Saved entries:
━━━━━━

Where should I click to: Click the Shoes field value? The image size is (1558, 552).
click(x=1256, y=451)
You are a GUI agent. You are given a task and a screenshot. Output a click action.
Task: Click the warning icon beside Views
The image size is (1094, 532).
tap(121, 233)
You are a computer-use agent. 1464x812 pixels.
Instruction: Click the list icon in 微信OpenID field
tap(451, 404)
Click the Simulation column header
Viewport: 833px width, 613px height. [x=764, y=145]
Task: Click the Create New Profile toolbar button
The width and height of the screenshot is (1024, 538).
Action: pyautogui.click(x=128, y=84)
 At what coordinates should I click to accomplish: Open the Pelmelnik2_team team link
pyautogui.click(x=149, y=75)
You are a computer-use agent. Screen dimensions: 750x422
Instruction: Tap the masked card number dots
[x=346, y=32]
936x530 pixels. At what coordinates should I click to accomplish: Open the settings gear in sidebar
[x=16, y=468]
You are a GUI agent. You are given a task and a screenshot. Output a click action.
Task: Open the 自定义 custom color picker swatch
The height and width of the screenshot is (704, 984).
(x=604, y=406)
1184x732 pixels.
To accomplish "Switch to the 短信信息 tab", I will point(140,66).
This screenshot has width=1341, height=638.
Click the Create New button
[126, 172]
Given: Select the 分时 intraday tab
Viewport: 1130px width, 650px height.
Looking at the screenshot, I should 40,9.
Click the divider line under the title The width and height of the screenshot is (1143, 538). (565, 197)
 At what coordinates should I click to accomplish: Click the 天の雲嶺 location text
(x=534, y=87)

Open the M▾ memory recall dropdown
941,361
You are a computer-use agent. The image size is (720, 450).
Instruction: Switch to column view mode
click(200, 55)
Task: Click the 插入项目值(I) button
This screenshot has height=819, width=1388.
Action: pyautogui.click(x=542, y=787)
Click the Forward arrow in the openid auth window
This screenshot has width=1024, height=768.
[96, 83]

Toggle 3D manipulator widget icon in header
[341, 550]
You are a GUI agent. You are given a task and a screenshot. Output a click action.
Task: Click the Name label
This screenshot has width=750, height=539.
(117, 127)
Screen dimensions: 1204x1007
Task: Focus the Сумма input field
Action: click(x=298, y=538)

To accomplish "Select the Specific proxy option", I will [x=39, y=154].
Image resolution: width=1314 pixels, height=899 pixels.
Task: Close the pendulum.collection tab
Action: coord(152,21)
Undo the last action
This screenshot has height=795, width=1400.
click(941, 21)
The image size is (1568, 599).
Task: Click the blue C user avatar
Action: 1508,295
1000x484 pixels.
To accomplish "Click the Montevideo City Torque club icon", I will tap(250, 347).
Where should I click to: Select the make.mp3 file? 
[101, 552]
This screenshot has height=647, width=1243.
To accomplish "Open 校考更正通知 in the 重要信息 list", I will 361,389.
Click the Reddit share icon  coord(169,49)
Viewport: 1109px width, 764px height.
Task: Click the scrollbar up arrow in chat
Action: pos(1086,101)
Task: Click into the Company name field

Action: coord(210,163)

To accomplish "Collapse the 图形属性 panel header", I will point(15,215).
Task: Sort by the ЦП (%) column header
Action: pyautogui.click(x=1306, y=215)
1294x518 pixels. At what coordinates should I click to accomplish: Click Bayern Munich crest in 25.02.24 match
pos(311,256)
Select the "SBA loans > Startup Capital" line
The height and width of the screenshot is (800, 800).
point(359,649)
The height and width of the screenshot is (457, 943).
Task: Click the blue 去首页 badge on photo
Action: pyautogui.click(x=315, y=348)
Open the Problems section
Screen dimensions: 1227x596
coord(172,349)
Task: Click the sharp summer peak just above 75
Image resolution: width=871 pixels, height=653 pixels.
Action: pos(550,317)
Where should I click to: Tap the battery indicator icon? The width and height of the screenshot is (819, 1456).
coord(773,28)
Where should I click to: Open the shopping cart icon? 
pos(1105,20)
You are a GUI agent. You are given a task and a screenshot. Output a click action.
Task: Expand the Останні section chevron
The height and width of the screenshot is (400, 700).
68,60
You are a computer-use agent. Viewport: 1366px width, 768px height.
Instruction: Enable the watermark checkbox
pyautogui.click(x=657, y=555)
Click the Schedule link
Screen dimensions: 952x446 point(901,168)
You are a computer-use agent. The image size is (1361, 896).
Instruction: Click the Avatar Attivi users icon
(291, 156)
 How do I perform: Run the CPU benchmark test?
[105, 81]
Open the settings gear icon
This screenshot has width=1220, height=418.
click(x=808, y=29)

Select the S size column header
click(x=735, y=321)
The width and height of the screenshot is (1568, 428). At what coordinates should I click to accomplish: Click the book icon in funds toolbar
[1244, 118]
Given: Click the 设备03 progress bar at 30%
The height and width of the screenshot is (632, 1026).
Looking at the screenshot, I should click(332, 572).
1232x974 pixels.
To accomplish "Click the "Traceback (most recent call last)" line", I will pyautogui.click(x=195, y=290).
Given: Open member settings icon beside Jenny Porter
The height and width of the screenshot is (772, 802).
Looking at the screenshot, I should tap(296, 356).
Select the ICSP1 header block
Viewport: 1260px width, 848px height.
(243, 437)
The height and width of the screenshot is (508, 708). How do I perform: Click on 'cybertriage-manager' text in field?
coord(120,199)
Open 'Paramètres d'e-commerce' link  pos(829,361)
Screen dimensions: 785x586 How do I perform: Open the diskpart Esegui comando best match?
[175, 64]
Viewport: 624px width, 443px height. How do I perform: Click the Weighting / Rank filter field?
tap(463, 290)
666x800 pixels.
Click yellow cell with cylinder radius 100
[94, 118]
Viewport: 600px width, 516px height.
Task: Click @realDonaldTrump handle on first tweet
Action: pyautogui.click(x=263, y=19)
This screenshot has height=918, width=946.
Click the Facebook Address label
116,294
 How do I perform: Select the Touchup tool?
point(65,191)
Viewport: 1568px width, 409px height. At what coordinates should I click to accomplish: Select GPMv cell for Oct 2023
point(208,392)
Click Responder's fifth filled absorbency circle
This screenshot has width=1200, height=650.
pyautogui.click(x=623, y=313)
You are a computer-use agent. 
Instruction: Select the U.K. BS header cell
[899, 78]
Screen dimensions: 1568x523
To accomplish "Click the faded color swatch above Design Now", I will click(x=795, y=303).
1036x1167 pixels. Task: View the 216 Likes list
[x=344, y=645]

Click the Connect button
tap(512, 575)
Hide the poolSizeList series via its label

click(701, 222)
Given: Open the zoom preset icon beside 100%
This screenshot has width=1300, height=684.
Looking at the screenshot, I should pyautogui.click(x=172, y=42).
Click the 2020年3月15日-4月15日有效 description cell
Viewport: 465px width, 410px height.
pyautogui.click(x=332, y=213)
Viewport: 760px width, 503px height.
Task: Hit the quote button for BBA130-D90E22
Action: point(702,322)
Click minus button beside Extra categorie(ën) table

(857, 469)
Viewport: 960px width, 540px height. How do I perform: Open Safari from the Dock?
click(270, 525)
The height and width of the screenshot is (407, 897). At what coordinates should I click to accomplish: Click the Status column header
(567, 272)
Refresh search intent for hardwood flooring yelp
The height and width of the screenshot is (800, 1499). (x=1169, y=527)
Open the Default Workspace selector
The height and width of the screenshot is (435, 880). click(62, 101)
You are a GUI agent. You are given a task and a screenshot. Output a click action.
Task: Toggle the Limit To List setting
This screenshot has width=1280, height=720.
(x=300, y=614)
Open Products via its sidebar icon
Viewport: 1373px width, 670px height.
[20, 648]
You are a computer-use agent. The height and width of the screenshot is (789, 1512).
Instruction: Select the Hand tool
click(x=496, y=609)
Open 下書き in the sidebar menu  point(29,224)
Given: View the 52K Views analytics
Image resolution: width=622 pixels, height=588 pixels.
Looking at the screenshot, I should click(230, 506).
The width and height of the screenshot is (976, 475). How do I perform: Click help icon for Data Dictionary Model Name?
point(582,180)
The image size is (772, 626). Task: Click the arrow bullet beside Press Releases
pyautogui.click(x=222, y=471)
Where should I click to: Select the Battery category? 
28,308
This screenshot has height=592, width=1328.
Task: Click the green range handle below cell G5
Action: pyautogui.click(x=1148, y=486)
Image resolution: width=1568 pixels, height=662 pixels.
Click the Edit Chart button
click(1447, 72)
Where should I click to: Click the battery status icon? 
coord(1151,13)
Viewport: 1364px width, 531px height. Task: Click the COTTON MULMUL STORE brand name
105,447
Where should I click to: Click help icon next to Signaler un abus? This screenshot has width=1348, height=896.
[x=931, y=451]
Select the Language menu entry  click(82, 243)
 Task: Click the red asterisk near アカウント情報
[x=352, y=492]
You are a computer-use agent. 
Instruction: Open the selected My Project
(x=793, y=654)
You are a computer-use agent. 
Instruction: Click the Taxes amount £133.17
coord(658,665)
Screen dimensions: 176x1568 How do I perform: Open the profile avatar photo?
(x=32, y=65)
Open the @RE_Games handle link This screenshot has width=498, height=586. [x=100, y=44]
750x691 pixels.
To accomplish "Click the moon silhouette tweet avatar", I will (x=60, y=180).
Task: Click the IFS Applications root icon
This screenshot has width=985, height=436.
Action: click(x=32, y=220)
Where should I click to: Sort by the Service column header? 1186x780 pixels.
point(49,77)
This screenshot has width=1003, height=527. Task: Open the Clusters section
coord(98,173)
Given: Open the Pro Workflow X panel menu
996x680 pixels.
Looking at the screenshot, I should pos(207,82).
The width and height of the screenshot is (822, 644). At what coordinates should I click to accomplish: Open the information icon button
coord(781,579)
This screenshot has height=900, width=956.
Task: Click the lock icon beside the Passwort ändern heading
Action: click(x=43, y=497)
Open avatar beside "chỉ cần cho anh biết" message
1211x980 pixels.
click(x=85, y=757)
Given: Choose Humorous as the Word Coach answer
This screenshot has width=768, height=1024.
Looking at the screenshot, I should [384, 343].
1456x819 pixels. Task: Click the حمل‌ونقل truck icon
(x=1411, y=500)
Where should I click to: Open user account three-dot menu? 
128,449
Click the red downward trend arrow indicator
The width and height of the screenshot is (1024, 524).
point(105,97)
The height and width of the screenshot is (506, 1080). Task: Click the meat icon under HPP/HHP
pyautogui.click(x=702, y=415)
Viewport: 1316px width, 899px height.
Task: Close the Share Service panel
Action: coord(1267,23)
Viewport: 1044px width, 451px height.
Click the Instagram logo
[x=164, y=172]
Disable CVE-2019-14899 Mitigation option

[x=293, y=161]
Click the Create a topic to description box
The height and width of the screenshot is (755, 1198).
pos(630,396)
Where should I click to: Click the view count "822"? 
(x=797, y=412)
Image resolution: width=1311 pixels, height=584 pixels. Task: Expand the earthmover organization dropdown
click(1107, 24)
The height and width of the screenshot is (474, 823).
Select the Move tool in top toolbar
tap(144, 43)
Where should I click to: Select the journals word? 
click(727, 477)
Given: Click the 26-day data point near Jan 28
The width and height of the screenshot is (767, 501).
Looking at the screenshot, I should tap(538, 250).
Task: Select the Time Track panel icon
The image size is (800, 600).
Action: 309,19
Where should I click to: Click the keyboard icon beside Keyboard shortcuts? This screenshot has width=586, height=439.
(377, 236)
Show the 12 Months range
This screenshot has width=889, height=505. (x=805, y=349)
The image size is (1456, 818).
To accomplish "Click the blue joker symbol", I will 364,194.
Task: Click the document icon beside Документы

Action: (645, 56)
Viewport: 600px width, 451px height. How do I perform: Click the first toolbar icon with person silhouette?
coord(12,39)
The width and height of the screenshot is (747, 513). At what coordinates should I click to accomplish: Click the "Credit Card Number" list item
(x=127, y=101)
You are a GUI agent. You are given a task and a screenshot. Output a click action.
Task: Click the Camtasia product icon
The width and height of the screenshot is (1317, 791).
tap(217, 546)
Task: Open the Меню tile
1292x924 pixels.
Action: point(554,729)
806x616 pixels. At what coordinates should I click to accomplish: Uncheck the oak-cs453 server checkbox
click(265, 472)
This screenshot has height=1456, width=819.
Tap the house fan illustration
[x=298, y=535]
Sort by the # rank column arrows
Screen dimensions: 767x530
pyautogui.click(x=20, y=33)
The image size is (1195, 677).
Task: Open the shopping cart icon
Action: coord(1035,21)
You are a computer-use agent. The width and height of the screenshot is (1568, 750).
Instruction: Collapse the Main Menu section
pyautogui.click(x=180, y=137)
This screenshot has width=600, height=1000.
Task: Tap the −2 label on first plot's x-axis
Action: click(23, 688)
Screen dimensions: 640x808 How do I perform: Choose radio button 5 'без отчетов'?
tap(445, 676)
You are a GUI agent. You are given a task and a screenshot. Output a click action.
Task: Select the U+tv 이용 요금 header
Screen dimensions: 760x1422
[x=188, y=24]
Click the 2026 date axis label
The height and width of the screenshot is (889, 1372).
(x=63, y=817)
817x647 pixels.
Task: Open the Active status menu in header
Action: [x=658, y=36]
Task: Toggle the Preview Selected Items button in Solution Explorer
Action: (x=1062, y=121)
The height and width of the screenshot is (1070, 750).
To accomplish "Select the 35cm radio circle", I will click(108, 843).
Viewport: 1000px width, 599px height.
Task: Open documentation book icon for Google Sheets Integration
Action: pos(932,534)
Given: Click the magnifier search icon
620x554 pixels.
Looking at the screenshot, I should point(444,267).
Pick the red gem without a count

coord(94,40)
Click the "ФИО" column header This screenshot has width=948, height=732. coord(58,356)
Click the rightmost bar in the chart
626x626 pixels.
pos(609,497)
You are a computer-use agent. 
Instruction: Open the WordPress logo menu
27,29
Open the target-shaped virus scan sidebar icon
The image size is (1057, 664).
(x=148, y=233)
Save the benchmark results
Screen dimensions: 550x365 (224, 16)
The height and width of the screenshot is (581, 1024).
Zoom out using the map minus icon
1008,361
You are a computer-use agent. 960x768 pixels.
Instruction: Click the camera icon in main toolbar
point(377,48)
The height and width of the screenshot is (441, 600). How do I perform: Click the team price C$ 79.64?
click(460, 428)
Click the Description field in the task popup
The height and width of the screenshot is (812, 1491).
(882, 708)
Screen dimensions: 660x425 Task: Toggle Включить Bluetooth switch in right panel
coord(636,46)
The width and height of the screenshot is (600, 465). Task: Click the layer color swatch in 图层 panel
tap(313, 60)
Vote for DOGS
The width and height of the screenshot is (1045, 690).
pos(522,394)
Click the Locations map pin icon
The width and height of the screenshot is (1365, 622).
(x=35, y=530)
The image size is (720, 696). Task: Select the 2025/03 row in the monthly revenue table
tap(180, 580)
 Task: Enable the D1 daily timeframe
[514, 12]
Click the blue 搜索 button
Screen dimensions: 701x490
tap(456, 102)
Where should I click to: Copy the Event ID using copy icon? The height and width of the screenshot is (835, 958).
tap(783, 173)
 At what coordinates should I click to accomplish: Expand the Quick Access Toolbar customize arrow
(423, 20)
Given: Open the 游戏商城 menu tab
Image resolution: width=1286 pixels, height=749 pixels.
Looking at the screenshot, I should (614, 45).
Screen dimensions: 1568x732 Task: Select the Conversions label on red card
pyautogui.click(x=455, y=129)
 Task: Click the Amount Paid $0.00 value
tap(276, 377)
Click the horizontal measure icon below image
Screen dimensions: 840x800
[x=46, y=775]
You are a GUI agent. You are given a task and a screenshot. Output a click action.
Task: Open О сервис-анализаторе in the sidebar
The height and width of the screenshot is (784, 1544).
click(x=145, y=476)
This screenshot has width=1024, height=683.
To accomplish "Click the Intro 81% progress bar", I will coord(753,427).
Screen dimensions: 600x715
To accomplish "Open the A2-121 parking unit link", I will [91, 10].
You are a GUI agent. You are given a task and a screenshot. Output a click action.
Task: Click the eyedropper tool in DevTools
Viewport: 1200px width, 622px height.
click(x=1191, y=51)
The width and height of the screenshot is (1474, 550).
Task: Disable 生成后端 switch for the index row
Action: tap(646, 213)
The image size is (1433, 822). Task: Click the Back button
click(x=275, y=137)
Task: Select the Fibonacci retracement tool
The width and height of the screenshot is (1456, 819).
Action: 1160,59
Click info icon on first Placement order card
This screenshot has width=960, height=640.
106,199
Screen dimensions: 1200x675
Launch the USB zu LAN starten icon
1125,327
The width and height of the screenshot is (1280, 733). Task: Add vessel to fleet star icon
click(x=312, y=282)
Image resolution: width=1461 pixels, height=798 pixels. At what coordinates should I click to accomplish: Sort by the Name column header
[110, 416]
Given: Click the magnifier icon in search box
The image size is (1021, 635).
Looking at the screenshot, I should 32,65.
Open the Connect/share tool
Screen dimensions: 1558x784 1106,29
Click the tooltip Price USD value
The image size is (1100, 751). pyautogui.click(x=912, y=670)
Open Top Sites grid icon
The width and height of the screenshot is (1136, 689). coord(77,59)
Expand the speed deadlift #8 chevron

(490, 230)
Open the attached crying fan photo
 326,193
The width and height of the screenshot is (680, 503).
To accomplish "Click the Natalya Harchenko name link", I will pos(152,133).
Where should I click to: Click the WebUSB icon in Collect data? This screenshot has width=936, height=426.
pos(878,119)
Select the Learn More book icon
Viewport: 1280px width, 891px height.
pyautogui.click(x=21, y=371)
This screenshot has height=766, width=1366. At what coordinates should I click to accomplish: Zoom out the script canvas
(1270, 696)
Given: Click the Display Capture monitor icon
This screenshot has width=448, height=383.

━━━━━━

**The task:**
Scan the data above and report each line in which "magnifier" is present.

**Result of the task:**
Given: Click the magnifier search icon
Given: Click the magnifier icon in search box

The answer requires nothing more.